Revision 11-3; Effective September 1, 2011

Premiums are due on the fifth of each month.

Premiums are not required for application month, disposition month or any month in between.

Example: Application is received in January 2011. Case is disposed in March 2011 with a medical effective date (MED) of Jan. 1, 2011. No premiums are required for January, February or March. First premium is due April 5. Premiums are required for the month following the disposition month regardless of the MED.

If premiums are required, payment of MBIC premiums is a condition of continued eligibility.

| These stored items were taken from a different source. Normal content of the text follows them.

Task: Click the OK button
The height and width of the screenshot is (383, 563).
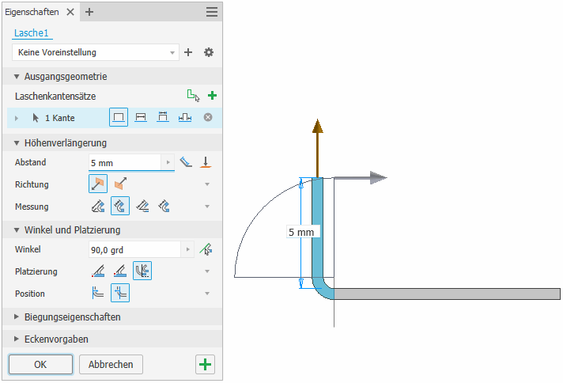Action: [x=40, y=364]
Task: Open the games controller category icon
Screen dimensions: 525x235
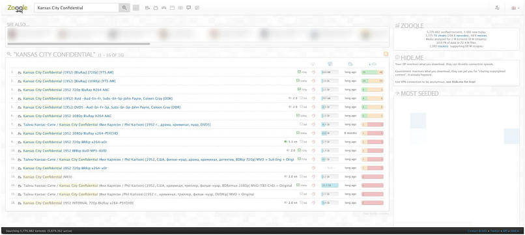Action: 164,8
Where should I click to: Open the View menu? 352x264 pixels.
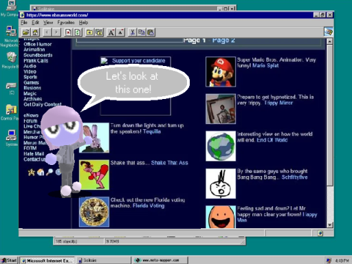(x=48, y=23)
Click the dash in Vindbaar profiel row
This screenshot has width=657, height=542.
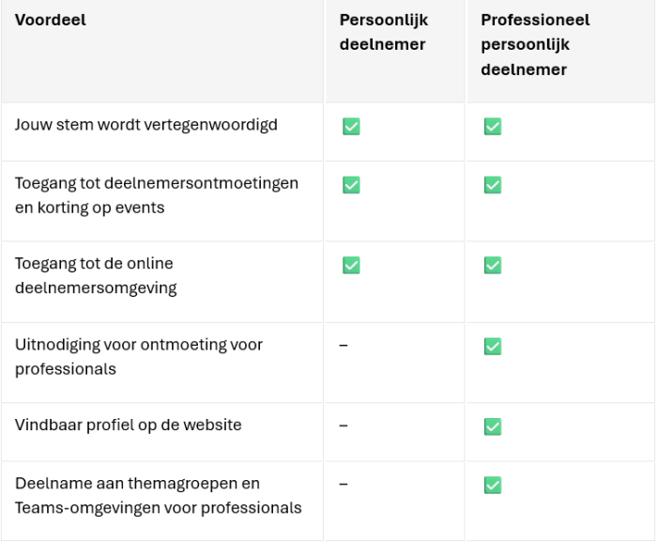click(344, 426)
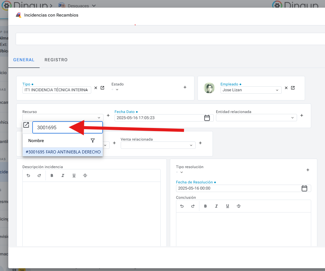This screenshot has width=325, height=271.
Task: Select the GENERAL tab
Action: [x=24, y=60]
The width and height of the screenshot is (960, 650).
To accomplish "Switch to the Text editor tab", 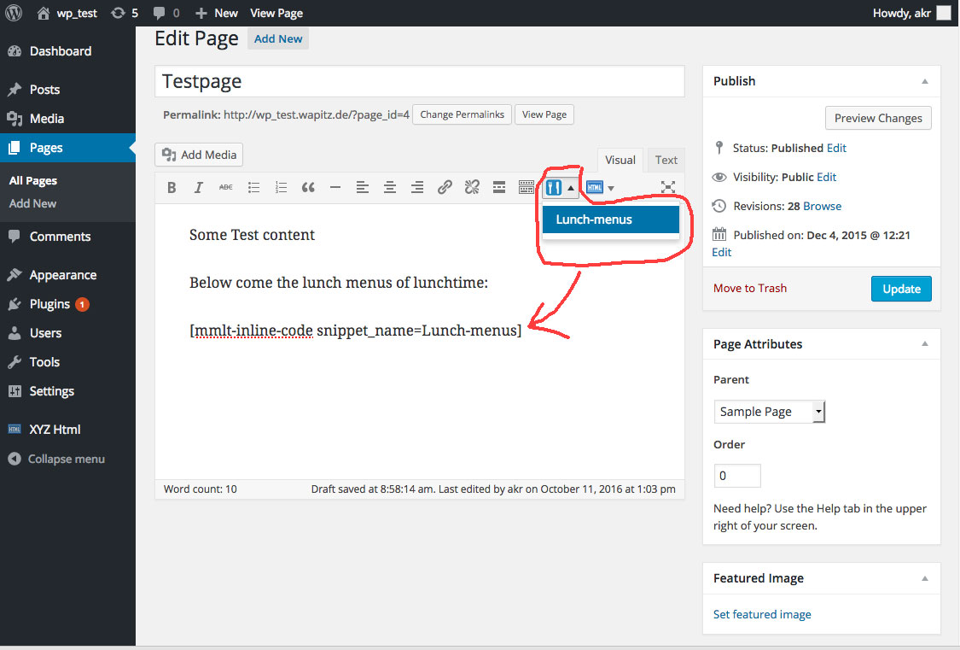I will (666, 160).
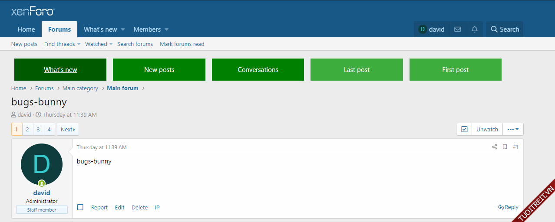Screen dimensions: 555x222
Task: Toggle the thread select-all checkbox beside Unwatch
Action: coord(464,129)
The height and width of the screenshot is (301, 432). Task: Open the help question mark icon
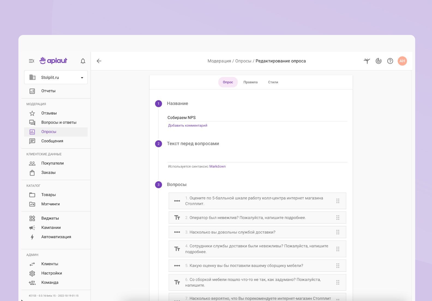tap(390, 61)
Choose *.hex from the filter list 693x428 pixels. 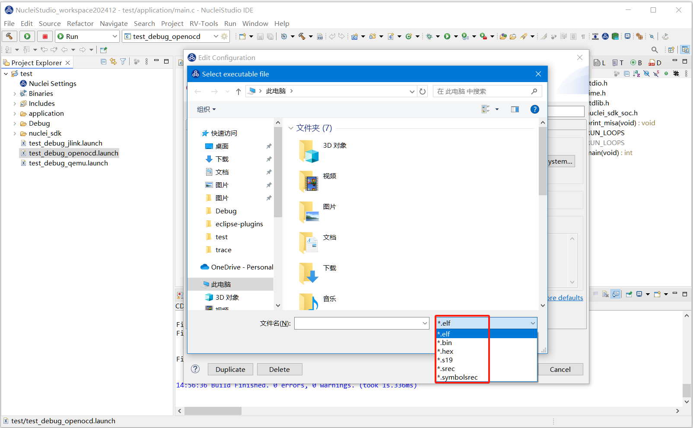click(446, 352)
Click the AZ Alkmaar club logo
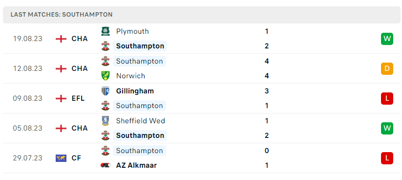The height and width of the screenshot is (180, 402). (x=106, y=165)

N-7310 Grace Period for Premiums

Revision 11-3; Effective September 1, 2011

An applicant/recipient is given a 60-day grace period to make a premium payment before denial occurs. If a recipient has missed making a premium payment for two consecutive months, the Texas Integrated Eligibility Redesign System (TIERS) will send Form H0062-MBIC, Late Payment Notice, and Form H0065-MBIC, Hardship Form. If a payment is not received by two days before TIERS cutoff, two months after the first missed payment, and a valid hardship is not claimed by the due date on the Form H0065-MBIC, TIERS will auto terminate the MBIC EDG(s) effective the end of that month.

Example: First missed payment is May 5, 2011. On June 5, 2011, the May payment is missed a second time. On June 7, 2011, Form H0062-MBIC, Late Payment Notice, and Form H0065-MBIC, Hardship Form, are sent to the client/authorized representative. Due date for premium payment is July 6, 2011. Due date for a hardship to be claimed is June 17, 2011 (10 days from the date of Form H0065-MBIC). Payment must be received by two days before cut-off in July 2011 or hardship claimed by June 17, 2011. If no payment is received or hardship claimed, denial is effective July 31, 2011. TIERS will auto terminate the MBIC EDG(s) effective the end of that month.

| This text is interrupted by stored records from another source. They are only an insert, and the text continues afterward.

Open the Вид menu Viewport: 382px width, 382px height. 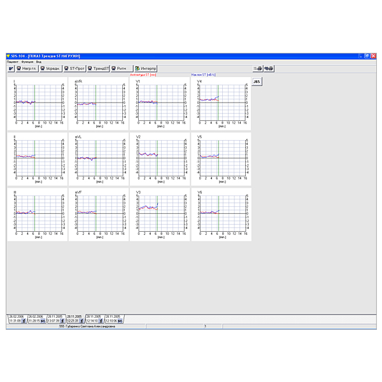[38, 62]
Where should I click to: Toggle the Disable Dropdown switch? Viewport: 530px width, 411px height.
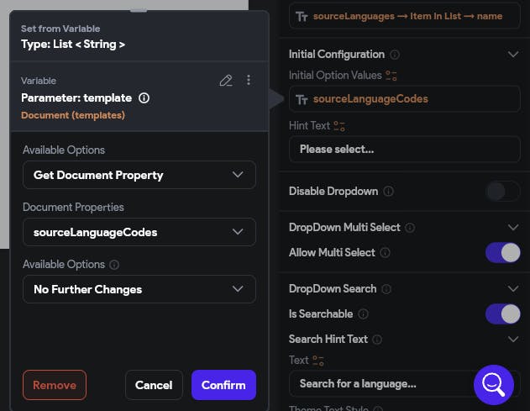coord(502,192)
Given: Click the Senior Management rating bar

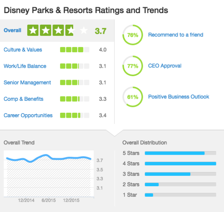Looking at the screenshot, I should click(x=74, y=83).
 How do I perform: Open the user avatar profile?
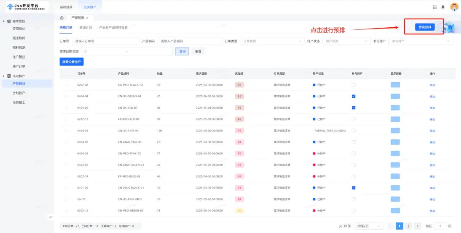[454, 7]
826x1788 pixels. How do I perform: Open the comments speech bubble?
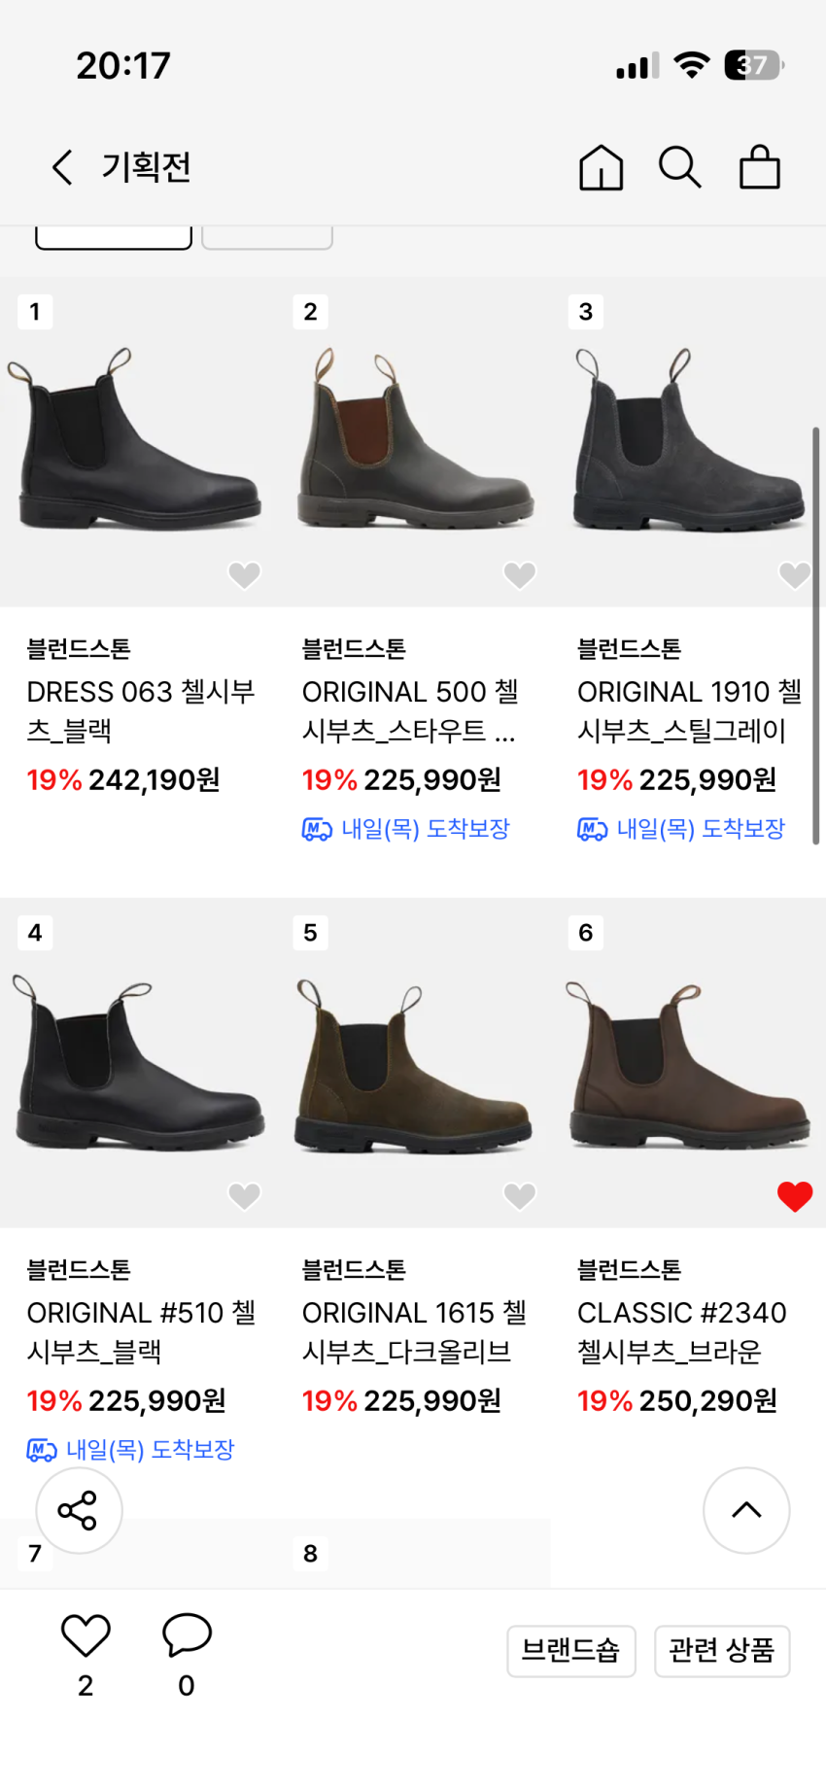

N-7320 Premiums and Reapplication for MBIC

Revision 11-3; Effective September 1, 2011

If a person is denied MBIC, but later reapplies and is eligible for MBIC, there is no requirement to pay the missed premiums from the last eligibility period before new eligibility can be granted.

N-7330 Coordination with the Children with Special Health Care Needs (CSHCN) Program

Revision 11-3; Effective September 1, 2011

If an MBIC applicant/recipient is also eligible for the CSHCN Program through the Department of State Health Services (DSHS), the state will pay the MBIC premium. There is no coordination or verification required by Medicaid for the Elderly and People with Disabilities (MEPD) specialists. Direct payment of the person's medical insurance premiums by anyone on the person's behalf is not considered as income. See Section E-1710, Medical Care and Services That Are Not Income.

DSHS will make referrals of CSHCN persons that may be potentially eligible for MBIC. Some of these people may already be eligible for the Children's Health Insurance Program (CHIP). Based on information from DSHS, there is no requirement for a CSHCN eligible person that is also eligible for CHIP to switch to MBIC. It is the person's choice. If the person chooses to remain in CHIP, document in case comments the person's choice and deny the MBIC application as a voluntary withdrawal.